6. New energy equipment safety monitoring device, its characterized in that includes:

the charging pile management system comprises an acquisition module, a storage module and a storage module, wherein the acquisition module is used for acquiring first data, second data and third data, the first data comprises a charging pile history image set in a preset history time period, the second data comprises a current image of a charging pile, and the third data comprises environment information of the current charging pile;

the identification module is used for identifying the position information of the charging pile at each historical acquisition moment according to the charging pile historical image set, and carrying out abnormal value identification correction operation on all the position information to obtain a processed position information set;

the identification module is further used for sequentially marking the charging pile historical images acquired at every two adjacent historical acquisition moments as a first image and a second image respectively, carrying out gray processing on the first image and the second image respectively after the acquisition moments of the second image to obtain a third image and a fourth image, and subtracting the gray value of each pixel of the third image from the gray value of each pixel of the fourth image to obtain a fifth image; sequentially performing binarization processing, corrosion filtering processing and expansion processing on the fifth image to obtain a sixth image, determining first position information of a charging pile in the sixth image, wherein the first position information comprises the length and the width of the charging pile, obtaining the position information of the charging pile at each historical acquisition moment according to the first position information, and performing outlier identification correction operation on all the position information to obtain a processed position information set;

The control module is used for identifying whether the current position information of the charging pile is abnormal or not according to the processed position information set and the current image of the charging pile, obtaining a judging result, obtaining control information of the charging pile according to the judging result and the current environment information of the charging pile, and carrying out safety control on the charging pile according to the control information;

the control module is further used for analyzing the judgment result, if the judgment result is that the current position information of the charging pile is abnormal, the charging pile is marked abnormally, meanwhile, the environment information of the charging pile is analyzed, whether the current environment information is an extreme environment event or not is judged, and if the current environment information is an extreme environment event, and meanwhile, the charging pile is in an abnormal state, first-level early warning information is sent; if the charging pile is in an abnormal state at the same time of not belonging to the extreme environmental event, sending secondary early warning information; if the charging pile is not in an abnormal state at the same time of the extreme environmental event, sending three-level early warning information; if the charging pile is not in an abnormal state at the same time of not belonging to the extreme environmental event, no processing is carried out, and all levels of early warning information are used for prompting a user to check and maintain the charging pile.

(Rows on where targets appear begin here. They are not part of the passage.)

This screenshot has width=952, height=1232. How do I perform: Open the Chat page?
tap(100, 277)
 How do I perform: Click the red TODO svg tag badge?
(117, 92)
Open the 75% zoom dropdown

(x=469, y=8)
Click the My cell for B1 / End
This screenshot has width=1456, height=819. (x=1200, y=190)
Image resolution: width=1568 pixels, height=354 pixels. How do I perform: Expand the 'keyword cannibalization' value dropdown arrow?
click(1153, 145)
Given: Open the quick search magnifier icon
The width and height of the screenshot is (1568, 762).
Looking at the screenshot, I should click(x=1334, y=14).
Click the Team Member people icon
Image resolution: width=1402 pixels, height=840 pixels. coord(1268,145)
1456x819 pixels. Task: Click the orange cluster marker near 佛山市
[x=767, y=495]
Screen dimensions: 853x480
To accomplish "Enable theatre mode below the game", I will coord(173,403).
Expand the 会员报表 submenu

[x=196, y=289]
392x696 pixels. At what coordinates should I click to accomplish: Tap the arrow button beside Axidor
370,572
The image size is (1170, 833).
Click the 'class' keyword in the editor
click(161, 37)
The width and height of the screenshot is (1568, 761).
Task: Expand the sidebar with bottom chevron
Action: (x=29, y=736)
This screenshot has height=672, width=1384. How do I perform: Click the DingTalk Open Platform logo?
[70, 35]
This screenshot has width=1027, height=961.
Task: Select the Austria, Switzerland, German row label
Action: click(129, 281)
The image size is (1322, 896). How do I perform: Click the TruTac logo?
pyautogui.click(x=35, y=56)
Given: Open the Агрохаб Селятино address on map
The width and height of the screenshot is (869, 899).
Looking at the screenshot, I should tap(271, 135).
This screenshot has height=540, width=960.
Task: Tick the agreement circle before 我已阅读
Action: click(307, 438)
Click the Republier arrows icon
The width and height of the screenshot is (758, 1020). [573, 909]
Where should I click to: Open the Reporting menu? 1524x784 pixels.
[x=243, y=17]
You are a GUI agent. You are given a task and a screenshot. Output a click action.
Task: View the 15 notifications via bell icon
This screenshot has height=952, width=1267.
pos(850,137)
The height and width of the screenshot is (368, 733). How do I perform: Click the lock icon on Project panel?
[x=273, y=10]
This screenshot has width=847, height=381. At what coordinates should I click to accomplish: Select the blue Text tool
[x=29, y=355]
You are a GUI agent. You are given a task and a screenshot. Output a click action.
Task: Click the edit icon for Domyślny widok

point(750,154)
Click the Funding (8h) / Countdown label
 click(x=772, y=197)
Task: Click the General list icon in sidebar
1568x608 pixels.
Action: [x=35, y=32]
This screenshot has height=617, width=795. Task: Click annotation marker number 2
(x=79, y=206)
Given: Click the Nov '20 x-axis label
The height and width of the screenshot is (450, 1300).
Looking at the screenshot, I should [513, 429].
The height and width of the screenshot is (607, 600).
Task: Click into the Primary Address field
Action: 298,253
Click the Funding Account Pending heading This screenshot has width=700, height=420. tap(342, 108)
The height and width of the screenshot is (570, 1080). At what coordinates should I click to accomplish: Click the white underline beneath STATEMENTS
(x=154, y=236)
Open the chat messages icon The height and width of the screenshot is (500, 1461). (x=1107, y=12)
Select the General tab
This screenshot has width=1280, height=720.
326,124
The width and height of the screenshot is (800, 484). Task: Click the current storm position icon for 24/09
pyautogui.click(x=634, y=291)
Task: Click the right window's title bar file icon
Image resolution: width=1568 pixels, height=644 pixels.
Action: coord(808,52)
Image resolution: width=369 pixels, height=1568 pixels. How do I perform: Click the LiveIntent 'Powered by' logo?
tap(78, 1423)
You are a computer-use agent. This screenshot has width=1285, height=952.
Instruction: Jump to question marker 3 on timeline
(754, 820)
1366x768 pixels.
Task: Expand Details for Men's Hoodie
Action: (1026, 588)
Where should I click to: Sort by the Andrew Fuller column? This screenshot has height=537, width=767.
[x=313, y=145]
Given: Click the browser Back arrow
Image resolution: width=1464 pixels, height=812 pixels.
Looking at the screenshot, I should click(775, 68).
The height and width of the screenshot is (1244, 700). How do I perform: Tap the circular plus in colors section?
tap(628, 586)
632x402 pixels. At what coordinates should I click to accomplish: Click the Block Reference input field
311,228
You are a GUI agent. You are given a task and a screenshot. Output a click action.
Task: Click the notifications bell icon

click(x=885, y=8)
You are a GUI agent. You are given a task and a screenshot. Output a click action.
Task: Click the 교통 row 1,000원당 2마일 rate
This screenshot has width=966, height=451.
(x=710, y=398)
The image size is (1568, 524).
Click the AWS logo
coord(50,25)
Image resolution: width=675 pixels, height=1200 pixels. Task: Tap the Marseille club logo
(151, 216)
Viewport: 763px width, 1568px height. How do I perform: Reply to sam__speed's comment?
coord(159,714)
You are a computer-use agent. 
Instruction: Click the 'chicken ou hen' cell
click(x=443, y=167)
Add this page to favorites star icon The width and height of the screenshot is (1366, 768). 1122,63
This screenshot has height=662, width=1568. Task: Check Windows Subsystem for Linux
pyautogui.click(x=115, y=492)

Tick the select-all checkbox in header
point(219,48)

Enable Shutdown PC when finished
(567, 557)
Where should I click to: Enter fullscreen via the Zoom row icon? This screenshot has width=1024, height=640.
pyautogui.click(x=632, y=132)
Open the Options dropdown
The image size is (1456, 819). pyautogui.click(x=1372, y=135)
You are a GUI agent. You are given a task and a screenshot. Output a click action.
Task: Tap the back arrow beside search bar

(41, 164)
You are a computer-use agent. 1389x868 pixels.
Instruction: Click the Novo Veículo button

7. New energy equipment safety monitoring equipment, its characterized in that includes:

a memory for storing a computer program;

a processor for implementing the steps of the new energy device security monitoring method according to any one of claims 1 to 5 when executing the computer program.

8. A readable storage medium, characterized by: the readable storage medium has stored thereon a computer program which, when executed by a processor, implements the steps of the new energy device security monitoring method according to any one of claims 1 to 5.